Yeah. Dispatching an event is that simple. If you use typescript, you can also write something in ServerToClientEvents in order to get typing:

interface ServerToClientEvents {
    "data:refresh": (data: SomeType) => void;
}

Like this, if you try to send an event that’s not specified, it’d result in a typescript error.

One other thing is that you don’t need to handle the subscription/unsubscription - it gets handled automatically by Socket.IO. I will stress this point - these benefits come because we’re using a library. If we were to use the API ourselves, it’d likely result in a bunch more complexity. Luckily, the popularity of websockets means that there’s a lot of support for making work with them ergonomic.

Then, in order to use it on the client side, it’s about as easy as you’d expect.

interface ServerToClientEvents { /* ... */}
interface ClientToServerEvents {/* ... */}
type SocketType = Socket<ServerToClientEvents, ClientToServerEvents>;

const domain = "...";
const socket = io(domain);

let site_data;

socket.on("data:refresh", data => site_data = data);

Now, if you want to expose an API to other people, then SSE is a better option since it’s much easier to work with and comes with a lot of inherent benefits. But if you want an API between your backend and frontend, websockets are your friend since you can use something like Socket.IO to make it seamless.

In my case, I wanted the latter - and the results are that a lot of the updates on my site are realtime. I can change the schedule, and the change gets immediately reflected for everyone who’s currently on it. Pretty magical.

Conclusion

We’ve basically covered a lot of API options - basic, client-cache, server-cache, SSEs, and websockets. I’ve only heard of the last two recently, which is why I wanted to make this article for people who didn’t even know they weere an option.

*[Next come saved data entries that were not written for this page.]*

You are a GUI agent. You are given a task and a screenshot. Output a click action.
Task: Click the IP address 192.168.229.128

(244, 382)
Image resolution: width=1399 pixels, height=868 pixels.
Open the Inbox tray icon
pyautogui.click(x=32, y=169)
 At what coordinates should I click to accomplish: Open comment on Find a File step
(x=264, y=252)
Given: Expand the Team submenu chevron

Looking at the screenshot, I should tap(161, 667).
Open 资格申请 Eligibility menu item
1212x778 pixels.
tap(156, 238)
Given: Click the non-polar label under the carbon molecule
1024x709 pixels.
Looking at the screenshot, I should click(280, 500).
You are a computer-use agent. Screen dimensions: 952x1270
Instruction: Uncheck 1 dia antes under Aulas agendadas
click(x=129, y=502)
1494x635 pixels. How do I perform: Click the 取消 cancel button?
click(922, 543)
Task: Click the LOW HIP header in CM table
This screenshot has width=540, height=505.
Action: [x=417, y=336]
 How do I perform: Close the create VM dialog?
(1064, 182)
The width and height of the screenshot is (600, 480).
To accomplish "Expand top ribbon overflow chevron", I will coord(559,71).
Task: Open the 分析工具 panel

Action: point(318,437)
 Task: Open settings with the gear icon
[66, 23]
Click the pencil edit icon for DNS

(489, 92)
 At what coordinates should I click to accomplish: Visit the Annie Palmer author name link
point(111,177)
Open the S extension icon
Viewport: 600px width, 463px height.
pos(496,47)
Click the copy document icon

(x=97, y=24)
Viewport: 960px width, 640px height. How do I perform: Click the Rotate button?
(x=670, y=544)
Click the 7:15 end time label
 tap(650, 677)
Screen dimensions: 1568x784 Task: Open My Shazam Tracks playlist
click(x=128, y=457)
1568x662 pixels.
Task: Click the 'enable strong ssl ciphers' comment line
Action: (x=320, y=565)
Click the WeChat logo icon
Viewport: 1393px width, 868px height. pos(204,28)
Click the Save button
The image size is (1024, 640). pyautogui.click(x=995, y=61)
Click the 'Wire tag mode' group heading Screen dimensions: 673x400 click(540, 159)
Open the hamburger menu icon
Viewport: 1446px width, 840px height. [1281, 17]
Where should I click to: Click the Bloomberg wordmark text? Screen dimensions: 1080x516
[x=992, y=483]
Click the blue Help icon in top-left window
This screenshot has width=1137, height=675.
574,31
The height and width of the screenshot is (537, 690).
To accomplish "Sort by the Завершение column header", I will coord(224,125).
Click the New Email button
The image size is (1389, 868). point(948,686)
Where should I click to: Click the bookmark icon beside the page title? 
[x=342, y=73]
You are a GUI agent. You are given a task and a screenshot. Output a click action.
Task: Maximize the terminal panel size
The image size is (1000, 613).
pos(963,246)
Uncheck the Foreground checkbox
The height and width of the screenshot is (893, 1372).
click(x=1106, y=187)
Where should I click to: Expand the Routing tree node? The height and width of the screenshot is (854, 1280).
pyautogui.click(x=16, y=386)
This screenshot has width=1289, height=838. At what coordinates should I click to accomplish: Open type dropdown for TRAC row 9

Lately though it seems like a newcomer is planning on entering the field - WebTransport. I don’t know much on it, and it seems like no one’s really maining it - likely because it’s not exactly complete yet - but from what I hear it’s meant to be a direct upgrade to websockets, using HTTP3 - which means it won’t need its own protocol. Sounds exciting, but the field of web development is always moving way too fast. Hopefully it’ll be the best of both worlds, who knows?